You have to be careful before liking a picture on Facebook or sending a tweet while you are wearing this dress. Scientists at New York University have designed a dress that gradually turns transparent as the wearer's online activity increases.
Which means that at the end of the day you might end up exposing your whole body - if you are an avid social media user.
"x.pose is a wearable data-driven sculpture that exposes a person's skin as a real-time reflection of the data that the wearer is producing," the designers behind the project, Pedro Oliveira and Xuedi Chen from New York University, were quoted as saying.
The dress is made of a 3D mesh created from location data of the user's whereabouts, gleaned from the wearer's phone. The reactive displays that change in opacity to reveal the wearer's skin are controlled by a small computer built into the back of the dress.

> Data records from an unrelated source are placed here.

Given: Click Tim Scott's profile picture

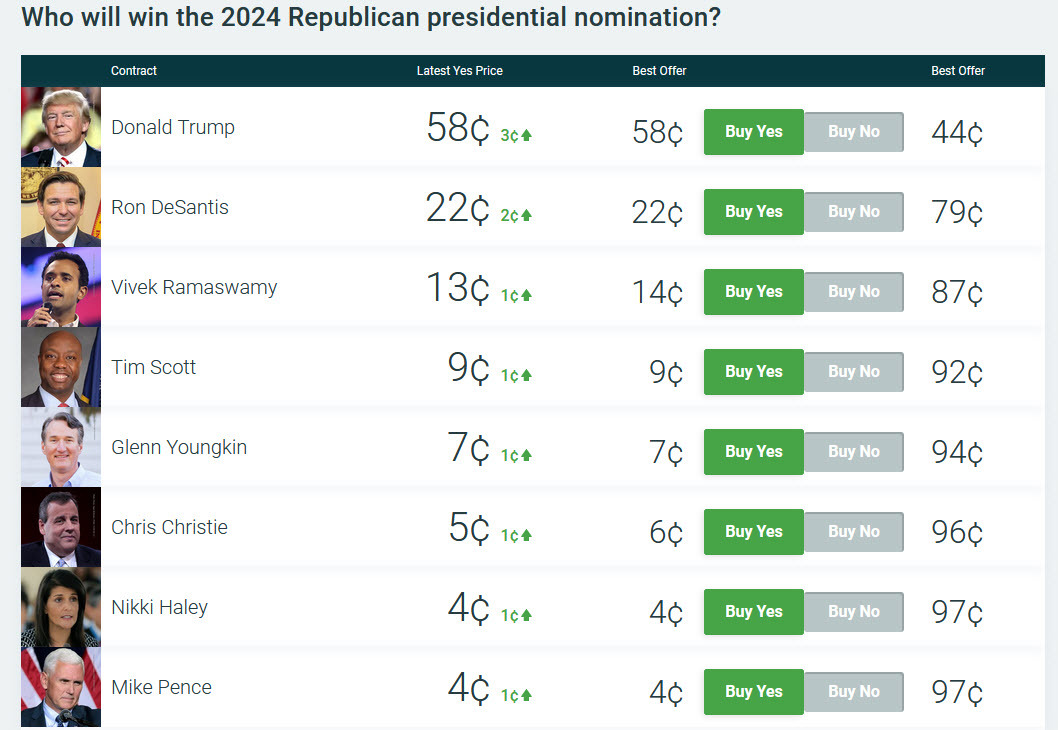Looking at the screenshot, I should coord(60,367).

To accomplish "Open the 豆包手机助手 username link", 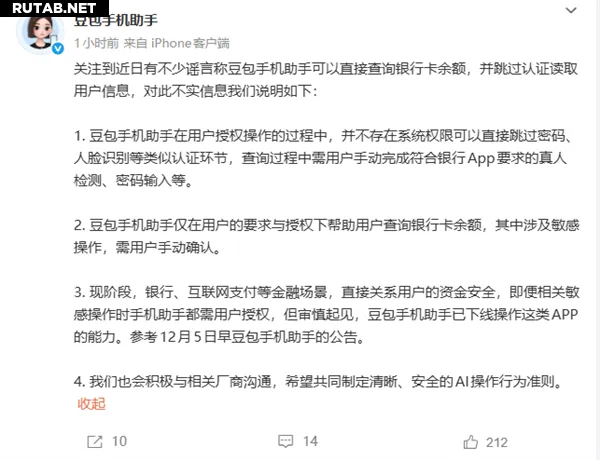I will 116,20.
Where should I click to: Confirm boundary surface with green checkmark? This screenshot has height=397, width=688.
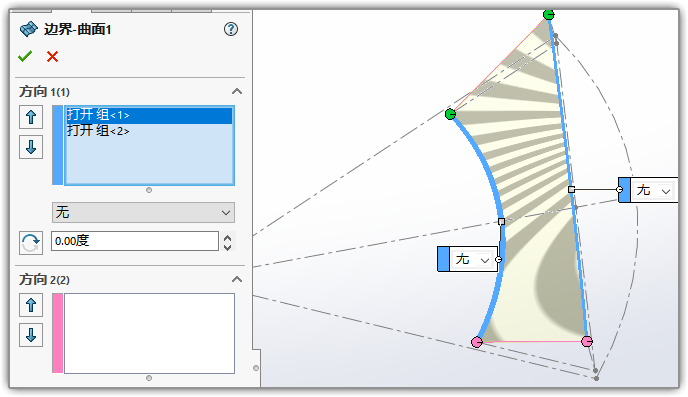[x=25, y=56]
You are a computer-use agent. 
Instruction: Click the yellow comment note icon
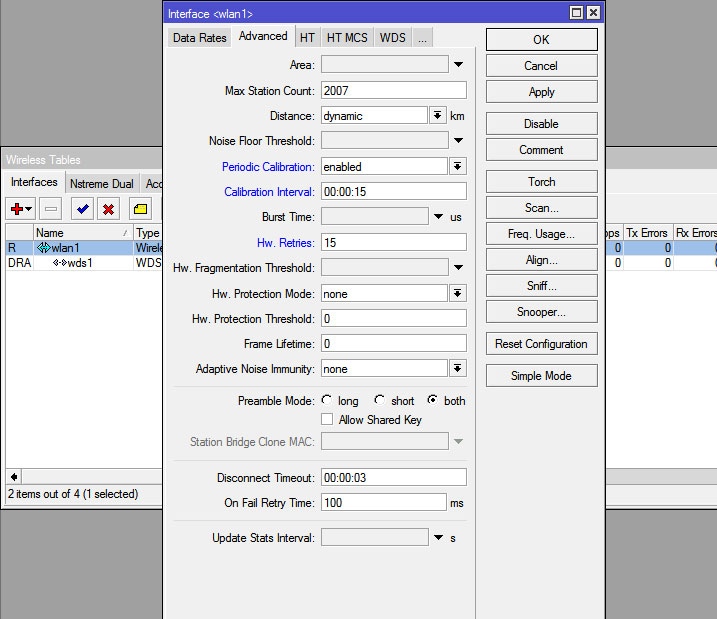pos(141,209)
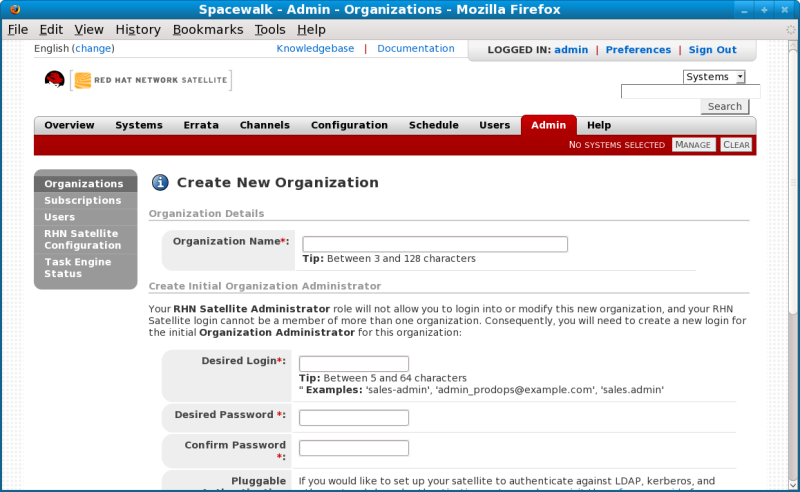Click the Manage button
Viewport: 800px width, 492px height.
point(693,145)
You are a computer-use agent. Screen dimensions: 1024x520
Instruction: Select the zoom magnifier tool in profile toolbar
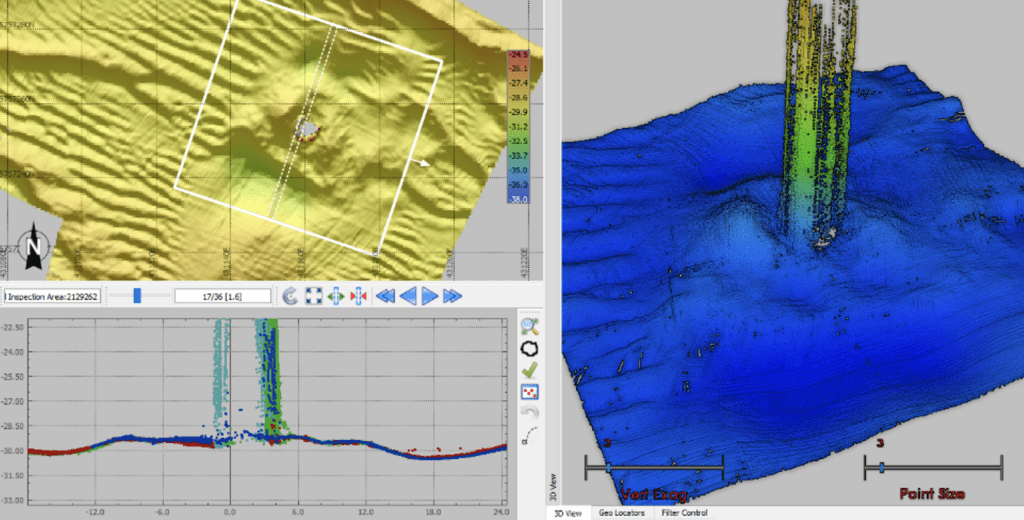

Chen adds, "There currently exists a paradox in our internet culture. As a generation, we are simultaneously obsessed with publicity and privacy. While we publish and post details about our lives online, at the same time we demand the most advanced privacy protection software. An unprecedented degree of potential exposure comes with the current mode of existence... I have ceded control of my data emissions and Based on my activity logs, Google clearly knows where I am, where I've been and possibly even where I'm going. Yet when I wanted a log of my location history, I had to go through numerous steps to 'enable' tracking..."
The computer constantly monitors the user's online activity. Depending on the volume of posts and other activity, panels on the dress can either flicker or become completely transparent, Daily Mail reported.
"As more data is produced and collected from the wearer, the more naked he/she will become," the developers added.